6. Deaths from the collateral fall-out of the draconian measures taken so far
As the UK chief medical officer (CMO) keeps warning, there will be collateral deaths as a result of the measures used to contain the virus. For example, deaths from cancer might be a consequence of redistribution of National Health Service resources, and deaths from suicide might be the consequences of social isolation. Yet we shouldn’t forget collateral non-deaths, because of the decrease in road traffic accidents, for example. A paradox of this crisis is that Britain’s ER departments are almost empty.
It is necessary to take the long view as well. If the lockdown ends too soon there might be a second wave of the disease and if it ends too late there might be civil unrest, looting and deaths from violence.

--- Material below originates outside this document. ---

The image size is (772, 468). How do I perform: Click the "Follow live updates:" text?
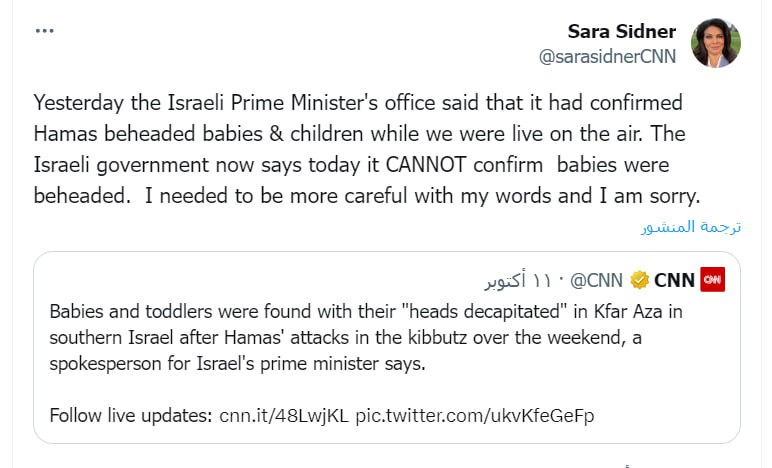[x=132, y=415]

A paper in the latest issue of the Lancet has studied and modeled the hazard of a second wave of the epidemic in China and concludes that there is likely to be substantial risk of viral reintroduction if we don’t plan ahead. And while a longer lockdown could reduce the risk of a second wave of infection, on the other hand, it might also lead to greater unemployment and poverty.
We now have a rich and varied amount of data on coronavirus that is global and increasing by the day. As you would expect, in the face of uncertainty, opinions in the scientific community are diverse. Now is not the time for point-scoring and facile comparisons, but for global collaboration.
Ultimately this lockdown period will come to an end, we will develop herd immunity, produce antibody tests that work and vaccines to protect the vulnerable. We will win against this virus and our children will ask, ‘What did you do in the great corona war of 2020?’.
The best answers will come from those currently caring for the sick or who work in our science and mathematical laboratories. But if you are a whinging TV journalist demanding, ‘Something must be done’, or an armchair epidemiologist who has no doubt that ‘rhubarb’ is the answer to our problems, you may have to keep quiet and change the subject.